Hafta içerisinde 2021 yılı para ve kur politikası sunumu gerçekleştirildi. 2016’dan bu yana ilk kez sunum halinde kamuoyuna açıklanan metni bizzat TCMB Başkanı Naci Ağbal anlattı. Kasım ayından bu yana gerçekleşen değişimi bir kez daha teyit eder şekilde kur geçişkenliği, rezerv biriktirme ihtiyacı, enflasyonun bir süre yüksek seyredebileceği, ÜFE-TÜFE geçişkenliği gibi riskler şeffaf ve sağlıklı bir şekilde anlatıldı. Sayısını benim dahi unuttuğum kez fiyat istikrarı, şeffaflık, hesap verilebilirlik ve öngörülebilirlik kavramları dile getirildi. De-dolarizasyon sürecinin gerçekleşmesi ve TL’nin cazibesi lokaller nezdinde -zaman alacak ama olmak zorunda- arttığı durumda rezerv biriktirme stratejisi kapsamında döviz alım ihaleleri ilan edilecek. Özellikle bu kısımla ilgili kapsamlı bilgi verilmemesini azalan döviz piyasası işlem hacmi ve yerellerdeki talebin yurtiçine giriş yapan sınırlı fon akımının önemli kısmını karşılaması nedeniyle yaratabileceği farklı riskler gözetildiğinde mantıklı karşılamak gerek. 2002-12 döneminde TCMB işlemleriyle 90 milyar dolar rezerv biriktirilen ortam ile bugüne ait koşullar maalesef aynı değil. Zorlu ve uzun bir süreç bizi bekliyor.

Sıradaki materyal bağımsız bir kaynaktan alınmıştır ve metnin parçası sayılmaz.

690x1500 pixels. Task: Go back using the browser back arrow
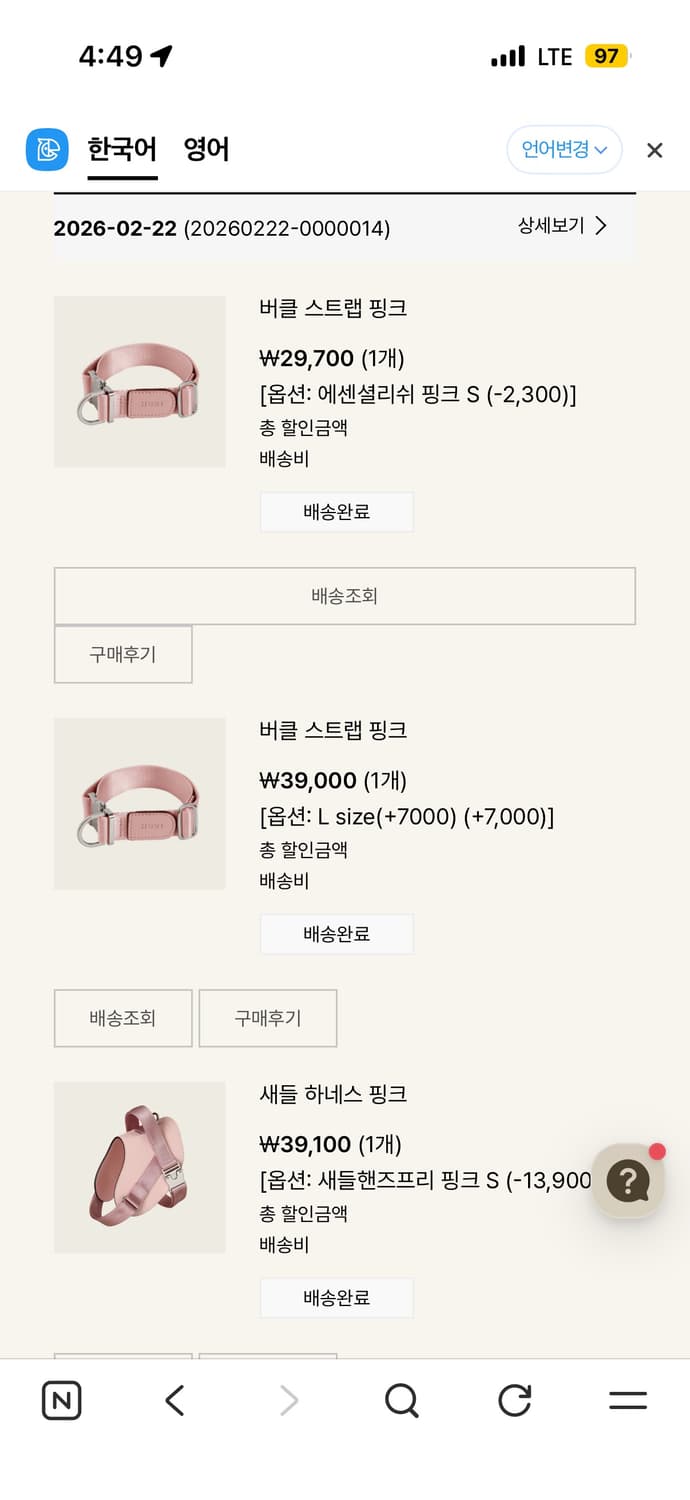[174, 1400]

Net/net TCMB’nin yeniden merkeze geldiği, Türk para politikasının son yıllarda olmadığı derecede “Ortodoks” bir hal aldığı, normalleşmenin her anlamda biraz daha belirginleştiği bir 2021 yılı bizi beklentisi şimdilik öne çıkıyor. Gelişmelere şans vermeli ve doğru adımların devam etmesi gerektiğini unutmamalı. 5 yıl vadeli USD cinsi CDS değerimiz 17 Aralık günü 336bp seviyesi ile pandemi öncesi noktaya geldi. Henüz lira açısından dolar endeksi, TCMB açıklamaları ve CDS gelişmeleri hak ettiği ölçekte fiyatlara yansımış değil. Burası da zaman alacak ve fakat olacak, olmak zorunda. Devam eden süreçte ise lokallerin bir noktadan sonra Türk Lirası lehine tepki vermesini bekleyeceğiz. İşte o aşama kırılım noktası niteliğinde.